Project Delivery Methods
This article explores key aspects and differences among the various delivery methods that are commonly used in today’s construction industry and provides guidance related to the obligations and risks of the parties involved.
The first step in the design-bid-build method involves the owner hiring an architect to prepare a complete project design. Contractors then bid on the completed architectural drawings, usually on a stipulated sum basis. Because of the ease by which these stipulated sum bids can be compared, this delivery method has been a mainstay of public contracting for decades.
With few exceptions based on state legal requirements, the owner of a design-bid-build project warrants the design documents provided to the contractor. Mistakes and oversights in the design resulting in changes to the work usually entitle the contractor to additional time and compensation on the project. This places the owner in the middle of the contractor and the architect in the event of a dispute, and can result in the owner affording the contractor relief for delays and costs caused by the architect’s errors and omissions, sometimes with only limited ability to recoup such losses from the architect.
Because the contractor is engaged late in the overall process, the contractor’s value engineering and constructability analyses will not occur until the end of the design process, possibly leading to further delays.

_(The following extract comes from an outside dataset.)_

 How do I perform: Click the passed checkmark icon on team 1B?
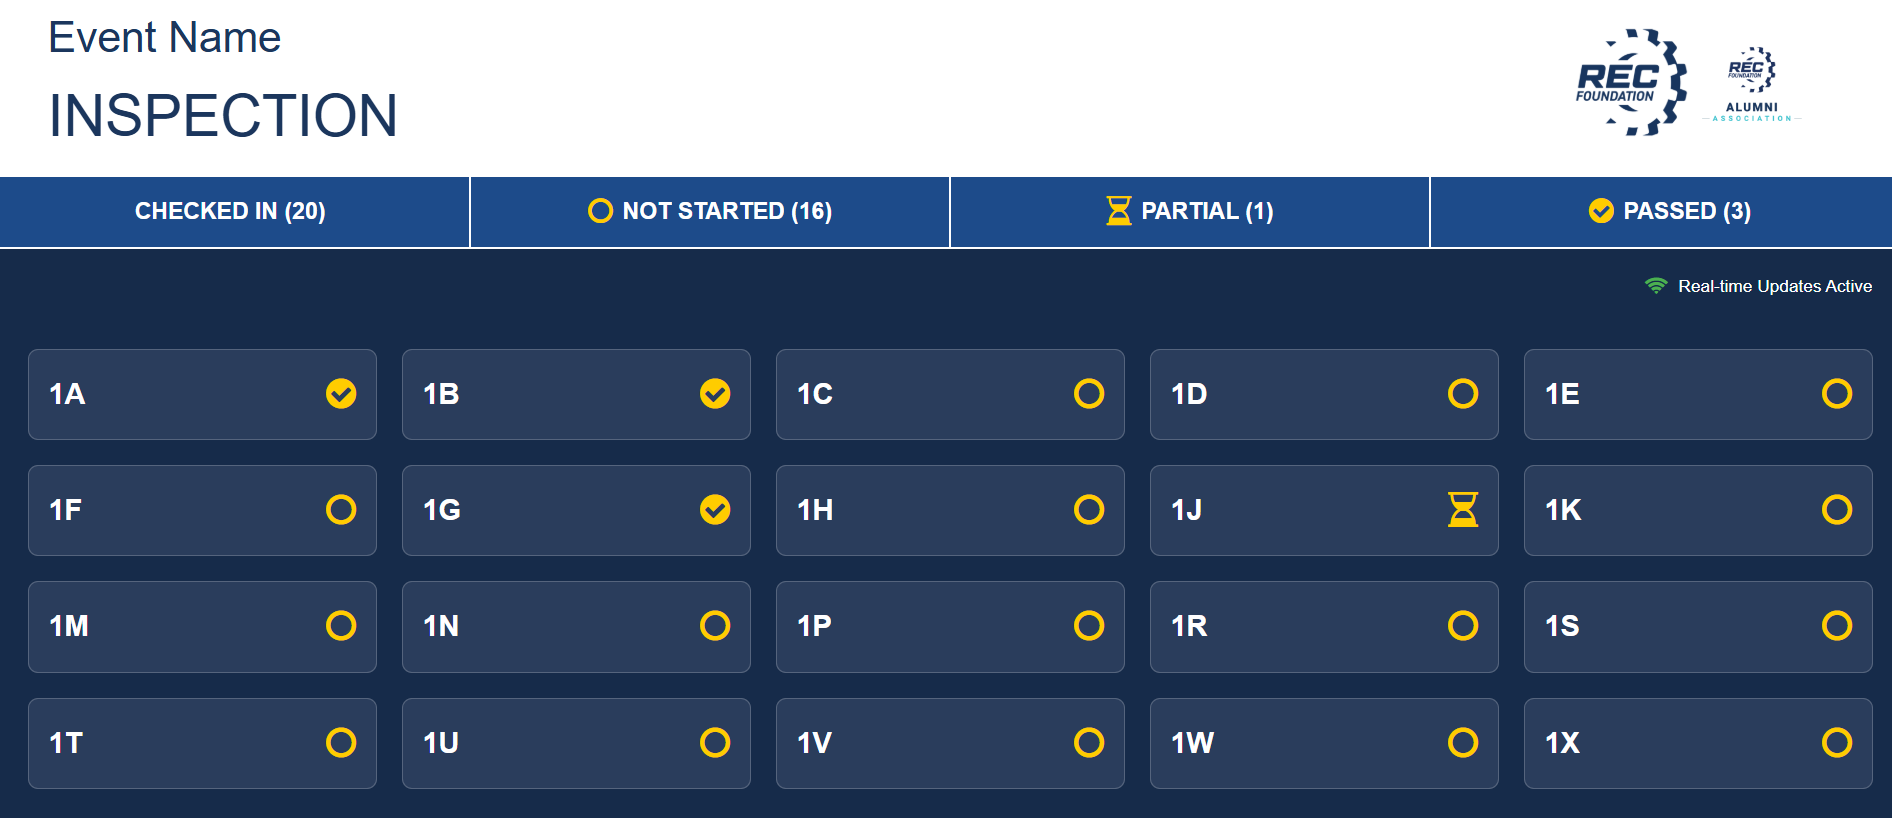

Construction Manager (“CM”) at Risk
In contrast to the design-bid-build method just discussed, the CM-at-Risk project delivery method endeavors to streamline project delivery and reduce costs by involving the CM early in the design phase of the project. The owner is still responsible for hiring the architect directly, but the CM, typically engaged earlier on in the process compared to the contractor under the design-bid-build method, is responsible for reviewing the architect’s designs for purposes of constructability and to provide feedback about cost reduction measures that can be integrated into the design to achieve project savings.
At various intervals during design development, the CM will provide estimates of their anticipated costs during the construction phase of the project, thereby allowing the owner to evaluate its budget and assess its cost reduction options.
Once the designs are sufficiently refined and the owner approves same, the CM will provide a price – often on a cost-plus basis with a Guaranteed Maximum Price (“GMP”).
The CM bears the risk of excess costs when costs exceed the GMP, unless the overrun is the owner’s fault or otherwise excused by the contract terms. Often these projects will allow for shared savings if the cost of the work falls short of the GMP.
The design-build project delivery method provides the owner with a one-stop-shop for design and construction services. Rather than hiring an architect directly, the Owner hires a “design-builder” who is responsible for performing construction services and also for retaining the services of a qualified and properly licensed architect to perform the required design services for the project. The effect is that the owner shifts its design responsibility to the design-builder, and any costs impacts due to errors and omissions in design are the design-builder’s responsibility.
General contractors and construction managers should be accustomed with the different project delivery methods, including the contractor’s obligations and risks.